Below are some records. Print exactly the lines between the one holding "The image size is (800, 588)." and the one holding "Given: Select the 1年 column header", inclusive, and nothing else.

RECORDS PROVIDED —
━━━━
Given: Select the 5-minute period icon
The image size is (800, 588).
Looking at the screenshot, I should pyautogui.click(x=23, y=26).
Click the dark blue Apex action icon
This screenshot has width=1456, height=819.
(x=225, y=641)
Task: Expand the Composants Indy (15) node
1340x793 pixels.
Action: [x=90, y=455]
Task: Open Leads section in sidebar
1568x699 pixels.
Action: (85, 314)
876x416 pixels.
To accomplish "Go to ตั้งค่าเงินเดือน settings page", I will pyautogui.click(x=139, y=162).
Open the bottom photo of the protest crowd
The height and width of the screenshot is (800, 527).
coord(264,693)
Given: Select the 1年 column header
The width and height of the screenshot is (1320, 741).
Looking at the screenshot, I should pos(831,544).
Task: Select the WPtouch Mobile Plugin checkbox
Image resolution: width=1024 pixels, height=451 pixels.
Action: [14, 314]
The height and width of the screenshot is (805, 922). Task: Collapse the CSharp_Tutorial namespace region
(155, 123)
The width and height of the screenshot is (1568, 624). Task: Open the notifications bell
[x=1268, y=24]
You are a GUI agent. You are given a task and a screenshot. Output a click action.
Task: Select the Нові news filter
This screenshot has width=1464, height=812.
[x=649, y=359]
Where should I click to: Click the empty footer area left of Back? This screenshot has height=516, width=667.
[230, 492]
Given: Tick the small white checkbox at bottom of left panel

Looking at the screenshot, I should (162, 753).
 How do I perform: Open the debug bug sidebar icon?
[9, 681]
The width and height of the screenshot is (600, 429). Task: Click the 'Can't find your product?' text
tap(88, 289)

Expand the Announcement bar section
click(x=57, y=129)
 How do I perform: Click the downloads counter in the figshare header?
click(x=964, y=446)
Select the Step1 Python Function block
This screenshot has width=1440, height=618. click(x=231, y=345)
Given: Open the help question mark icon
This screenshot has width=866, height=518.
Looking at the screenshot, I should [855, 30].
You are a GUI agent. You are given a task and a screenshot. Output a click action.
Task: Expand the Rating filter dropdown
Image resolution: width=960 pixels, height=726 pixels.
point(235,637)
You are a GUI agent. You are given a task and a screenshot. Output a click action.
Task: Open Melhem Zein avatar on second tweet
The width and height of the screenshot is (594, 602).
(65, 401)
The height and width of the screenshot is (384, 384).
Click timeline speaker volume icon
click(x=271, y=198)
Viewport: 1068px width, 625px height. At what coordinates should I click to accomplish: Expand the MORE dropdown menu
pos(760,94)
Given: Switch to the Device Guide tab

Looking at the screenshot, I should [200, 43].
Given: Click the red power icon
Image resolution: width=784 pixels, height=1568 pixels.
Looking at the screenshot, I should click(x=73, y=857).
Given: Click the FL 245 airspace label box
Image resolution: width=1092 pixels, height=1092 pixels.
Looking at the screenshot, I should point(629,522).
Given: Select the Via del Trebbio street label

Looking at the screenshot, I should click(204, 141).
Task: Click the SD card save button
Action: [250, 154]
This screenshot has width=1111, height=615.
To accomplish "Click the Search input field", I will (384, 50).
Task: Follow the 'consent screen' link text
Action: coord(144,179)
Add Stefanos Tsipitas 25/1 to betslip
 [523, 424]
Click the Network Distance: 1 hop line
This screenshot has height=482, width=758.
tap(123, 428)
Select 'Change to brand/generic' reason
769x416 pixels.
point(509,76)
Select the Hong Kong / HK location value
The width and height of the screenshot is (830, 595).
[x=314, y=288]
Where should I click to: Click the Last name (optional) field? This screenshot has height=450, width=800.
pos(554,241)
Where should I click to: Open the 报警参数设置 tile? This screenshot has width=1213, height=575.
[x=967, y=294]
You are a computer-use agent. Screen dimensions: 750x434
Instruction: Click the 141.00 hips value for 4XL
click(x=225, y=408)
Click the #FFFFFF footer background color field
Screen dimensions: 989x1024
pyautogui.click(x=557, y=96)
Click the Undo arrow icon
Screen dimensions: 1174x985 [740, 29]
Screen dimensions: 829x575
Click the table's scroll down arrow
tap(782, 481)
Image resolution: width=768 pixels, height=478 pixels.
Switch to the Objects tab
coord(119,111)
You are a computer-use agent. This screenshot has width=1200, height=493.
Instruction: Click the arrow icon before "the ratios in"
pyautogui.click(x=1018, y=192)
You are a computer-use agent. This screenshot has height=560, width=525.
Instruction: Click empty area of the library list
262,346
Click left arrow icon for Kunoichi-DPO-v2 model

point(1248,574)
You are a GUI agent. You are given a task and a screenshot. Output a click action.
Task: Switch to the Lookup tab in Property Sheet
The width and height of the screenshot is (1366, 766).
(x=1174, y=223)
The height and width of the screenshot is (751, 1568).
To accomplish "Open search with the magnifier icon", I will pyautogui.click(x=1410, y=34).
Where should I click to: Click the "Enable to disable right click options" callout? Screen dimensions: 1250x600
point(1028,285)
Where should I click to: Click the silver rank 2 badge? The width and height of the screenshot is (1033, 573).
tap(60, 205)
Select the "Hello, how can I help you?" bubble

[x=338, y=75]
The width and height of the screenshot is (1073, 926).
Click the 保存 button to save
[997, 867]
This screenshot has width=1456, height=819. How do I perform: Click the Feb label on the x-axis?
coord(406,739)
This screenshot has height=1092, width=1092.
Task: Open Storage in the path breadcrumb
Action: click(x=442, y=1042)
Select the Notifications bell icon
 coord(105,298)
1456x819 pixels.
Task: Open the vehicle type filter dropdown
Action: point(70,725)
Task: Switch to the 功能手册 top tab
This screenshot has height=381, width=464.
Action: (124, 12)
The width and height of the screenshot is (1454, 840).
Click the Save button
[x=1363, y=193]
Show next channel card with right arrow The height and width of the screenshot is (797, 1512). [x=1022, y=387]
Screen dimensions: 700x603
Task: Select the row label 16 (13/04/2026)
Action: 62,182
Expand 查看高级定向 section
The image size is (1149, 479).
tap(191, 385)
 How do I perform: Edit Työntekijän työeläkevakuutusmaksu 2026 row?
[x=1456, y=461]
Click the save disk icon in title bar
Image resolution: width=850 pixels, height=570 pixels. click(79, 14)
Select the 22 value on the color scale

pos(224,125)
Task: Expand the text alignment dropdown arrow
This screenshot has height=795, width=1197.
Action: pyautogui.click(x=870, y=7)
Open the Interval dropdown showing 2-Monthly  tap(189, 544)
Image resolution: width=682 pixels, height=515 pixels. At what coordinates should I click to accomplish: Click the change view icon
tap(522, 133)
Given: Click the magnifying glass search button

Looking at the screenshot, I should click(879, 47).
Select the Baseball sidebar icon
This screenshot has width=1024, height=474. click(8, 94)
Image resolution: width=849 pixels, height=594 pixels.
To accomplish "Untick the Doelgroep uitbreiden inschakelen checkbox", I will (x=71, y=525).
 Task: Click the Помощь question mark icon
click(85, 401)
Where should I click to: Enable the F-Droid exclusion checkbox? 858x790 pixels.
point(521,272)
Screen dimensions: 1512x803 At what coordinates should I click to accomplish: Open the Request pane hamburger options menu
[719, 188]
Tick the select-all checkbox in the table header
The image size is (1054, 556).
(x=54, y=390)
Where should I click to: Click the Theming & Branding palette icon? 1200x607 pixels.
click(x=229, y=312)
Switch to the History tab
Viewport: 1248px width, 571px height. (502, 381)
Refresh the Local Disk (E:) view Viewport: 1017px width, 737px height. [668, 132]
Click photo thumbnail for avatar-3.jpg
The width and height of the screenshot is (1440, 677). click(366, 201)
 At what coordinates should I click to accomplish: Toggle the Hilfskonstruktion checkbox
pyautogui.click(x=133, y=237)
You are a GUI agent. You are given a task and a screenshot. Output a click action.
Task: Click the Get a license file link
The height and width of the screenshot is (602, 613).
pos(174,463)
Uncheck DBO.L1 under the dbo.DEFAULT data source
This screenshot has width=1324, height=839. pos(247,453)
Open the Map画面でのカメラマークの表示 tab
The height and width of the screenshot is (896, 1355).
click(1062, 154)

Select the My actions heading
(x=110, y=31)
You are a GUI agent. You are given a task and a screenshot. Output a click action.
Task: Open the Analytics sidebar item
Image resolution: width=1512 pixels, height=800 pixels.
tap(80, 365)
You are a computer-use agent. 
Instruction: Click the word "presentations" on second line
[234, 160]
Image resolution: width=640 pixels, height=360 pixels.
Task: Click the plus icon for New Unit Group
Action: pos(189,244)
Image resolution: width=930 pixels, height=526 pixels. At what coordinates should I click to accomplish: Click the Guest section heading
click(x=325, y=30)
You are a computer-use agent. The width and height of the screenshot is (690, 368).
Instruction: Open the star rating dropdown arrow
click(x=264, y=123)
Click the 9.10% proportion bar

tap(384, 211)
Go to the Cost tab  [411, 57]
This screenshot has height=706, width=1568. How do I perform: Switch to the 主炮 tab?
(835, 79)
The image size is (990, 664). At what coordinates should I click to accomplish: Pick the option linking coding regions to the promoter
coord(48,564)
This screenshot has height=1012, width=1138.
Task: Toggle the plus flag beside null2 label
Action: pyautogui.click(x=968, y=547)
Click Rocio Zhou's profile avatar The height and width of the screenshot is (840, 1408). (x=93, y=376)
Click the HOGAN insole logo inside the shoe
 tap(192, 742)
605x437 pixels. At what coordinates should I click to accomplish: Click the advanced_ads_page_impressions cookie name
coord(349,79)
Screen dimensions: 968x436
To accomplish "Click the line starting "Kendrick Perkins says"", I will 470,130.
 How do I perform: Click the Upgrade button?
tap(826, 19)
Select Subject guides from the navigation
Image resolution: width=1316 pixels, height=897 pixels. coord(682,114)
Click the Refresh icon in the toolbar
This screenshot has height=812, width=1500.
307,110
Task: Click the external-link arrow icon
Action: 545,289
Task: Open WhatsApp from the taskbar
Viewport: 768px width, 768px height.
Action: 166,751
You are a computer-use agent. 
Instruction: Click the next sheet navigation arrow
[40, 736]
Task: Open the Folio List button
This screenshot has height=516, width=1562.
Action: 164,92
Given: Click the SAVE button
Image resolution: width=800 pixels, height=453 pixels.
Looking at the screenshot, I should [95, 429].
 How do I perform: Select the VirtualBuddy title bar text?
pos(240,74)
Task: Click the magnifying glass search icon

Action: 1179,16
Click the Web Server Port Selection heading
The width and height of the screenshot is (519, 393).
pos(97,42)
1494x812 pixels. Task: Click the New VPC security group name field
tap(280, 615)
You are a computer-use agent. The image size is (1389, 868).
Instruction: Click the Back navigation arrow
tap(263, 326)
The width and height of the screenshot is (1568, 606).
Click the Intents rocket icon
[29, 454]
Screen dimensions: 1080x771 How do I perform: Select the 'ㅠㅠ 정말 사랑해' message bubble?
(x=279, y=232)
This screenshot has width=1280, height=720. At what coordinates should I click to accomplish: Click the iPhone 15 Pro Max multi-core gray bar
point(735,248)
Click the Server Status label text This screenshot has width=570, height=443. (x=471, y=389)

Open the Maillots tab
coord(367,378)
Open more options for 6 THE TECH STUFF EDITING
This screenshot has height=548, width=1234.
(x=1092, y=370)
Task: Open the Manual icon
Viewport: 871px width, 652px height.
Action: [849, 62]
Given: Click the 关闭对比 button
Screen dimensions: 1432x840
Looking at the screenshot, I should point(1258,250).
━━━━
RESPONSE TO THE EXERCISE —
The image size is (800, 588).
Looking at the screenshot, I should pyautogui.click(x=23, y=26).
Click the dark blue Apex action icon
This screenshot has width=1456, height=819.
(x=225, y=641)
Task: Expand the Composants Indy (15) node
1340x793 pixels.
Action: [x=90, y=455]
Task: Open Leads section in sidebar
1568x699 pixels.
Action: (85, 314)
876x416 pixels.
To accomplish "Go to ตั้งค่าเงินเดือน settings page", I will pyautogui.click(x=139, y=162).
Open the bottom photo of the protest crowd
The height and width of the screenshot is (800, 527).
coord(264,693)
Given: Select the 1年 column header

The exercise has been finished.